• Task instructions:
Output the data in full. Keep every entry exactly as written.

Stored items:
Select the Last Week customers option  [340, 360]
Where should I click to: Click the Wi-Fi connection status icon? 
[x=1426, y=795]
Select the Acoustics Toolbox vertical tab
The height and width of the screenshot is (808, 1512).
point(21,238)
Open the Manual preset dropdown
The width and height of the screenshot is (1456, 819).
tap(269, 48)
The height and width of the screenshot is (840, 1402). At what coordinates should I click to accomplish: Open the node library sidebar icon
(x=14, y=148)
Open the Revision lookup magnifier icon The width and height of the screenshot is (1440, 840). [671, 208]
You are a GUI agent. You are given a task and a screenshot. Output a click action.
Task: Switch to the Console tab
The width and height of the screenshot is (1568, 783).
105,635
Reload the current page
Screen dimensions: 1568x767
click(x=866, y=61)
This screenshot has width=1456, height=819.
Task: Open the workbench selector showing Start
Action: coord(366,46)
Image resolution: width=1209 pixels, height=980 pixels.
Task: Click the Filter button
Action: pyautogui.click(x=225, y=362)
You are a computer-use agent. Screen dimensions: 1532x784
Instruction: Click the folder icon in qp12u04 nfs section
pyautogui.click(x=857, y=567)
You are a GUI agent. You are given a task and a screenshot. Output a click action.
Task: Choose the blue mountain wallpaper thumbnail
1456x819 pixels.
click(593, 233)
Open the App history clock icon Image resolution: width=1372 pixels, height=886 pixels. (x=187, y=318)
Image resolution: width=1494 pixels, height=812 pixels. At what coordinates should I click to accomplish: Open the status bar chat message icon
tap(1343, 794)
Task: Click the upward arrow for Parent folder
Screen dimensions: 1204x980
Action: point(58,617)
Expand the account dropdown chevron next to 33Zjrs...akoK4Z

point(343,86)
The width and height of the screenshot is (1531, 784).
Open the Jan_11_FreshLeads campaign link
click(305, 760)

• Exercise response:
Select the Last Week customers option  [340, 360]
Where should I click to: Click the Wi-Fi connection status icon? 
[x=1426, y=795]
Select the Acoustics Toolbox vertical tab
The height and width of the screenshot is (808, 1512).
point(21,238)
Open the Manual preset dropdown
The width and height of the screenshot is (1456, 819).
tap(269, 48)
The height and width of the screenshot is (840, 1402). At what coordinates should I click to accomplish: Open the node library sidebar icon
(x=14, y=148)
Open the Revision lookup magnifier icon The width and height of the screenshot is (1440, 840). [671, 208]
You are a GUI agent. You are given a task and a screenshot. Output a click action.
Task: Switch to the Console tab
The width and height of the screenshot is (1568, 783).
105,635
Reload the current page
Screen dimensions: 1568x767
click(x=866, y=61)
This screenshot has width=1456, height=819.
Task: Open the workbench selector showing Start
Action: coord(366,46)
Image resolution: width=1209 pixels, height=980 pixels.
Task: Click the Filter button
Action: pyautogui.click(x=225, y=362)
You are a computer-use agent. Screen dimensions: 1532x784
Instruction: Click the folder icon in qp12u04 nfs section
pyautogui.click(x=857, y=567)
You are a GUI agent. You are given a task and a screenshot. Output a click action.
Task: Choose the blue mountain wallpaper thumbnail
1456x819 pixels.
click(593, 233)
Open the App history clock icon Image resolution: width=1372 pixels, height=886 pixels. (x=187, y=318)
Image resolution: width=1494 pixels, height=812 pixels. At what coordinates should I click to accomplish: Open the status bar chat message icon
tap(1343, 794)
Task: Click the upward arrow for Parent folder
Screen dimensions: 1204x980
Action: point(58,617)
Expand the account dropdown chevron next to 33Zjrs...akoK4Z

point(343,86)
The width and height of the screenshot is (1531, 784).
Open the Jan_11_FreshLeads campaign link
click(305, 760)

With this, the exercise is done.